● **LISTA DE EXERCÍCIOS**:
A) Responda, com base na matéria sobre o show do Ira! em Goiânia:
(i) Em que dia será o show na praça pública?
(ii) Quantos anos da cidade estão sendo comemorados?
(iii) Quais três bandas são citadas como porta de entrada para o universo punk?
B) Escreva a continuação da matéria sobre o show do Ira! em Goiânia, começando logo após a última frase.

Ira! pluga sucessos em show no Jardim América, em Goiânia
Marcus Vinícius Beck
Publicado em 18 de outubro de 2023 às 18:05 | Atualizado há 4 meses
A banda Ira! pluga clássicos da carreira para apresentar em praça pública de Goiânia, nesta quinta-feira, 19, quando os paulistas voltam à Capital menos de dois meses depois da última vez. Será um show especial por dois motivos plausíveis: o primeiro deles é que essa vai ser chance de assistir boas músicas em versão rock’n roll, numa energia lá nas alturas, e depois porque se comemora 90 anos da metrópole goiana. E o show, se você não sabe, sai na faixa.
São quatro décadas nos palcos, nos palcos e nos estúdios, pra falar a verdade. O grupo prestou relevantes serviços ao rock nacional. Bagunçou qualquer noção de ordem, vocalizou sentimentos da juventude sufocada pela censura ditatorial e tocou acordes aos que ansiavam em segurar um instrumento. Nem sempre a música é destinada aos virtuosos, essa é a verdade – fosse assim, por exemplo, não existiria Sex Pistols, Clash e Ramones, tríade lembrada, sem tanto esforço, como bandas para introduzir alguém ao universo punk.

● **DADOS FORNECIDOS**:
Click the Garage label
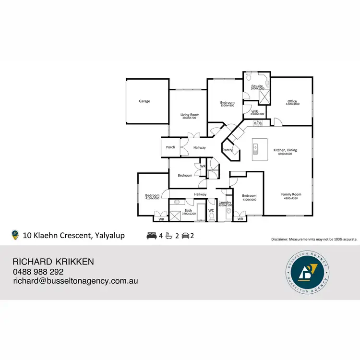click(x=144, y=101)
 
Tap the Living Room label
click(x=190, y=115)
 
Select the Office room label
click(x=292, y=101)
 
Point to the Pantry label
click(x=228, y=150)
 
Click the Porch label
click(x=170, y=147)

---

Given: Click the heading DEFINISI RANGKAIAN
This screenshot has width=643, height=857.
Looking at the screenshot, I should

* * *

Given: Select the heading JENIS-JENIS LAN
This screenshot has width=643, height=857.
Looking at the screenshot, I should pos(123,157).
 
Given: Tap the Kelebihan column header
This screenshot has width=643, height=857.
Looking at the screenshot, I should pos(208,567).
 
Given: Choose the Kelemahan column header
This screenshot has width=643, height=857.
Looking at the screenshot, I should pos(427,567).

● **RESPOSTAS FINAIS**:
A)
(i) Na quinta-feira, dia 19.
(ii) 90 anos.
(iii) Sex Pistols, Clash e Ramones.

B)
As artérias do Ira! pulsam a partir dos arranjos construídos por Edgard Scandurra. Canhoto como Jimi Hendrix (seu ídolo é o deus do blues-rock), o músico exibe nos palcos brasileiros um estilo único: não inverte as cordas de sua Fender Stratocaster verde/branca, cria riffs capazes de grudar em nossos ouvidos e constrói solos que você deve lembrar de cabeça. Mas o forte dele é cimentar o chão da música, com power chords vigorosos e um timbre incapaz de passar despercebido, seja nas apresentações ao vivo ou na sagacidade do estúdio.
Figura essencial: Nasi é um dos responsáveis pelo Ira! ser o que é. Foto: Divulgação
Nasi também é o cara responsável pelo Ira! ser o que é. A própria existência dele no território do rock nacional desequilibra qualquer ideia pré-fabricada, como mais ou menos escreveu sobre ele o jornalista Julio Maria. É certo que sem esse sujeito reinaria o marasmo no império sacana da mesmice. Marcos Valadão Rodolfo nos fez um favor: meteu o pé na porta. Quando esbarrou com Scandurra no colégio, como num rápido plano-sequência dirigido por Truffaut, subiu a outro patamar, um patamar muito mais interessante.
No início, à base da vontade, apresentaram-se na PUC e, sem o ponto de exclamação, formaram o Ira. Gostavam dos mesmos sons, como a banda escocesa The Sensational Alex Harvey Band e as inglesas Who e Clash. Só queriam levar uma música, com sonhos modestos, sem grana no bolso e cheios de amor no coração (e revolta). “O Ira! criou uma história não só de grandes canções, mas de grandes performances ao vivo”, disse Nasi, quando esteve em Goiânia ao lado de Scandurra apresentando repertório folk de sua banda.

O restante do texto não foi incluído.